-- DATASET ENTRIES follows --

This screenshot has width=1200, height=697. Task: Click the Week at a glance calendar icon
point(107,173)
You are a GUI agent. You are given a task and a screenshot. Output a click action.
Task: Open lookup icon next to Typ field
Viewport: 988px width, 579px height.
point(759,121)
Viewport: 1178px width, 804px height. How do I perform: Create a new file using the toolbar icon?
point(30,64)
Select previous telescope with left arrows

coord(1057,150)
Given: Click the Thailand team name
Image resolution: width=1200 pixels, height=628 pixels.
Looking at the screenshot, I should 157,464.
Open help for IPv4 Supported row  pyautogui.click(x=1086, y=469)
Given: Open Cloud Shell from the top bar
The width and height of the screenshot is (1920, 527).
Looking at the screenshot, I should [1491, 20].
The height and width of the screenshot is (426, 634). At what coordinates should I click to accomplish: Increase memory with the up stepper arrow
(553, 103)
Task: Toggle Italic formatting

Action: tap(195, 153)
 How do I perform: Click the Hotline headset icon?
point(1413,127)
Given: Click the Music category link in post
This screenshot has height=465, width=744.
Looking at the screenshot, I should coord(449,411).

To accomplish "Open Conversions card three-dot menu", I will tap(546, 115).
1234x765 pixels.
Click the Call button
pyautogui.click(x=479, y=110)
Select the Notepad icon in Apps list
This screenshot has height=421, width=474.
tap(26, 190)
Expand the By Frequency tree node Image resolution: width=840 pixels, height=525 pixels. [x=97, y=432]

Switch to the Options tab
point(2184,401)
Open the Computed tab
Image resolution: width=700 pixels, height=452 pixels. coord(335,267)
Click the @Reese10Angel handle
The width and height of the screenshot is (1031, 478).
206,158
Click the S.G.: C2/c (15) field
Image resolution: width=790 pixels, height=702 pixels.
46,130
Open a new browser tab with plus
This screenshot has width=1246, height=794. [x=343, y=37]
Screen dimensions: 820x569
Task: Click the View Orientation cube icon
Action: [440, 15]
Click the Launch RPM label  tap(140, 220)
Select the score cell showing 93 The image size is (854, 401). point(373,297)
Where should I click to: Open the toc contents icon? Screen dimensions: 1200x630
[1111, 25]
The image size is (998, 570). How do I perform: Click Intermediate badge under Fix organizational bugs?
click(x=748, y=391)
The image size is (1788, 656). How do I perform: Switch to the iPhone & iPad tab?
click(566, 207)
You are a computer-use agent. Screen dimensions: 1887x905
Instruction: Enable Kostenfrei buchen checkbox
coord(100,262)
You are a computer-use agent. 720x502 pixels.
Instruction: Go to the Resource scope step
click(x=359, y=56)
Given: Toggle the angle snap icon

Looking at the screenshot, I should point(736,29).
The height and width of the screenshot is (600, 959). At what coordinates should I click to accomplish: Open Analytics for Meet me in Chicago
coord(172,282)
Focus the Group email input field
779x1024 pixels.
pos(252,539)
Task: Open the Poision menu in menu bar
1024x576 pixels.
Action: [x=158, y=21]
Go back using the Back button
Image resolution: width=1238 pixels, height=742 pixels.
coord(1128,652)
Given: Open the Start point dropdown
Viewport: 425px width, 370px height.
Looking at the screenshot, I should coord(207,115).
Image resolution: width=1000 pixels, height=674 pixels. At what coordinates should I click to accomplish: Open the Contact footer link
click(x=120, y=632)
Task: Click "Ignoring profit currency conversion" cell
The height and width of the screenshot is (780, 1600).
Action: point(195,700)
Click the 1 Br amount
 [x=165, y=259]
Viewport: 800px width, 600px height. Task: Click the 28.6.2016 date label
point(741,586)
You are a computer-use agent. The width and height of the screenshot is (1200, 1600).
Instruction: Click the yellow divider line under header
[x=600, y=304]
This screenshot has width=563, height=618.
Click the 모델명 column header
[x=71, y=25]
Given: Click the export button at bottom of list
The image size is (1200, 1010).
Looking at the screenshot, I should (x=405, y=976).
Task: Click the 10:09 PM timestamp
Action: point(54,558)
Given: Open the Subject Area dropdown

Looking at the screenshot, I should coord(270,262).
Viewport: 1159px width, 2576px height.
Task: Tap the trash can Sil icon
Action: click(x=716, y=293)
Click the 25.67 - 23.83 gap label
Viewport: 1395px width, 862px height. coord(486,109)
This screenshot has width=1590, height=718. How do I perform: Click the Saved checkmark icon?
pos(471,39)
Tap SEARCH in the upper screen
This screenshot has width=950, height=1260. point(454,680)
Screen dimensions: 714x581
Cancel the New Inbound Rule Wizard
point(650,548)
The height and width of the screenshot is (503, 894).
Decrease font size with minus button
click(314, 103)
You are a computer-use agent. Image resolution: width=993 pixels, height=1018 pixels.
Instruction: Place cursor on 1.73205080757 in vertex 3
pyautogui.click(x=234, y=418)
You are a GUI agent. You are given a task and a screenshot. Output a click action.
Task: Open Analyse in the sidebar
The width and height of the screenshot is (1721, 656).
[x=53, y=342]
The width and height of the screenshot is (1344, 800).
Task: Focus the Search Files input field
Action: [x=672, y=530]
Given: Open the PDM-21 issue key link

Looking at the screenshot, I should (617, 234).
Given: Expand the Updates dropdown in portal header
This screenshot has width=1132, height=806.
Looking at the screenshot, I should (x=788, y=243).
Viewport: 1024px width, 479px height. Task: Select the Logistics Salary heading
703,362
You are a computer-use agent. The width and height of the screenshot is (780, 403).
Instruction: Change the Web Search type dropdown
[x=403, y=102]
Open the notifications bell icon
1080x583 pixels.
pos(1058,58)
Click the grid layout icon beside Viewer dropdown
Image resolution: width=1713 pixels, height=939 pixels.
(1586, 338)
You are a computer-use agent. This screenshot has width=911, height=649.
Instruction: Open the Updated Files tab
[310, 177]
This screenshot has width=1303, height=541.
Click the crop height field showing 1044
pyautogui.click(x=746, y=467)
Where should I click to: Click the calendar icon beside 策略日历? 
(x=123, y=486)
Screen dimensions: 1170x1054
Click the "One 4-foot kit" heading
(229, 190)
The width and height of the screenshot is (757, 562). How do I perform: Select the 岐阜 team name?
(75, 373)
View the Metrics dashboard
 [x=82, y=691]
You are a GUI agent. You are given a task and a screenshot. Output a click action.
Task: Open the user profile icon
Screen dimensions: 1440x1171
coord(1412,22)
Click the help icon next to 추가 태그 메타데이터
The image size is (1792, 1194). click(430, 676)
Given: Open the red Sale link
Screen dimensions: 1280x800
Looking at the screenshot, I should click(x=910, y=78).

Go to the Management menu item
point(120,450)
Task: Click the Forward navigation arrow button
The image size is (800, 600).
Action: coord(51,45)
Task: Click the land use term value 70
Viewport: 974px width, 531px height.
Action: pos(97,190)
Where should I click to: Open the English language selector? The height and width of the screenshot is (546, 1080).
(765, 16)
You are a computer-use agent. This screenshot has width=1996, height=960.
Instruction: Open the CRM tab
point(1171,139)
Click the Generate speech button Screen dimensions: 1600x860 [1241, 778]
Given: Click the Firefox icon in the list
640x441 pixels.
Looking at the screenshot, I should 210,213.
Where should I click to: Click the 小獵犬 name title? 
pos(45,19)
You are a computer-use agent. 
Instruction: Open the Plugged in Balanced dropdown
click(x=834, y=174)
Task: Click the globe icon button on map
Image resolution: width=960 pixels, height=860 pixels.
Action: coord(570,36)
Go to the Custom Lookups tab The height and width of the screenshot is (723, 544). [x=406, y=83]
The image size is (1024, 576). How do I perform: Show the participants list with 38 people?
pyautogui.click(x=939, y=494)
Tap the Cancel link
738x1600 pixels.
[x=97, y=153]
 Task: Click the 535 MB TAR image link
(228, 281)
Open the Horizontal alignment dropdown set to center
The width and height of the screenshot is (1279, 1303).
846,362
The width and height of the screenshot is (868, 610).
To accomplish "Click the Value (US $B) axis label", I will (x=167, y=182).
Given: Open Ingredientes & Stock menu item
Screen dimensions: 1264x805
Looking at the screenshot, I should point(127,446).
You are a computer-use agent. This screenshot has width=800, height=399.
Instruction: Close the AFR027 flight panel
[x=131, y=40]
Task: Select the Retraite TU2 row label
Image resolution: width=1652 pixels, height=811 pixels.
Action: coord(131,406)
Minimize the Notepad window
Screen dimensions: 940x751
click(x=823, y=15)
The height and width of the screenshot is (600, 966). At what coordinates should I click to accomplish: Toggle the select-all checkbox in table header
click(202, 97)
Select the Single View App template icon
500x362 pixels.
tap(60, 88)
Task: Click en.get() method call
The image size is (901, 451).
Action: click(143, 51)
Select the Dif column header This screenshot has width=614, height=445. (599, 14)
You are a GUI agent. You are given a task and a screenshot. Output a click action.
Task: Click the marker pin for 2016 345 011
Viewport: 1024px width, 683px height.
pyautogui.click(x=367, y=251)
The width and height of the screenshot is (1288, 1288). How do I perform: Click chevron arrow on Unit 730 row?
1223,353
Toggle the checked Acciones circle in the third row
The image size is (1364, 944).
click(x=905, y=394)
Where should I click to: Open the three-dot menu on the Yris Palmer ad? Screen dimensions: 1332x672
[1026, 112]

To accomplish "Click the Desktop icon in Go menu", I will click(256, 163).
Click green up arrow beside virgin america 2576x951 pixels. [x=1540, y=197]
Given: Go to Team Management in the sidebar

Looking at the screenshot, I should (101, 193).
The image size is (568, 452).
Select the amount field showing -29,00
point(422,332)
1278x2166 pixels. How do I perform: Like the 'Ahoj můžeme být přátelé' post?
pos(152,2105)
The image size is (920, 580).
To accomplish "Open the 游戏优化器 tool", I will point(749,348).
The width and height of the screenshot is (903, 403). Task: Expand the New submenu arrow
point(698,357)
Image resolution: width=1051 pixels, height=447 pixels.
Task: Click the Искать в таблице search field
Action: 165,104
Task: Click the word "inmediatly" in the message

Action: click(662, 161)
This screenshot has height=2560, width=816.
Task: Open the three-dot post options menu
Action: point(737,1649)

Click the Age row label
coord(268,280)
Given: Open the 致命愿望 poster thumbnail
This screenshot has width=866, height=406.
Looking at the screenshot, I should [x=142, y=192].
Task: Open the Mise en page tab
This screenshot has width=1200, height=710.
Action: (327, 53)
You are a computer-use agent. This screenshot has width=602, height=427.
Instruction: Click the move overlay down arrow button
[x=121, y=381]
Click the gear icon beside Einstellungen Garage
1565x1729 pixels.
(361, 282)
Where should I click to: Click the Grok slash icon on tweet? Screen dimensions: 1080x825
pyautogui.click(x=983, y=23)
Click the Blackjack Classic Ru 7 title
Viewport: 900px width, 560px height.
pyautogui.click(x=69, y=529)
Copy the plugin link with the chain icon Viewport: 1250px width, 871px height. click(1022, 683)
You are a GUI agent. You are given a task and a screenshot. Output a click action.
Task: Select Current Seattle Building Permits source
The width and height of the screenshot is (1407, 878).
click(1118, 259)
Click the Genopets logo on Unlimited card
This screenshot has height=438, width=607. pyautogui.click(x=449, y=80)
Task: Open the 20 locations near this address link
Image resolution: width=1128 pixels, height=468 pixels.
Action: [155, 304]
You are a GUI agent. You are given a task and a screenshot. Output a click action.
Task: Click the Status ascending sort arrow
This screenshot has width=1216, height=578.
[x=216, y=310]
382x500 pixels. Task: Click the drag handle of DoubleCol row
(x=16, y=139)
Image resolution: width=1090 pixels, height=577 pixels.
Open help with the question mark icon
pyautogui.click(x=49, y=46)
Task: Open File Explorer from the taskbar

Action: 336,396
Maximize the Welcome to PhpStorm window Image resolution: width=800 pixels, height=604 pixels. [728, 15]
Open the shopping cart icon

-- DATASET ENTRIES concluded --

- **WHAT YOU ARE ASKED TO DO**
As the answer, set down only the lines from the data above between the one holding "The height and width of the screenshot is (600, 966)." and the one holding "Task: Click en.get() method call", inclusive, exactly as they read.

- **RESPONSE TO THIS EXERCISE**
The height and width of the screenshot is (600, 966). At what coordinates should I click to accomplish: Toggle the select-all checkbox in table header
click(202, 97)
Select the Single View App template icon
500x362 pixels.
tap(60, 88)
Task: Click en.get() method call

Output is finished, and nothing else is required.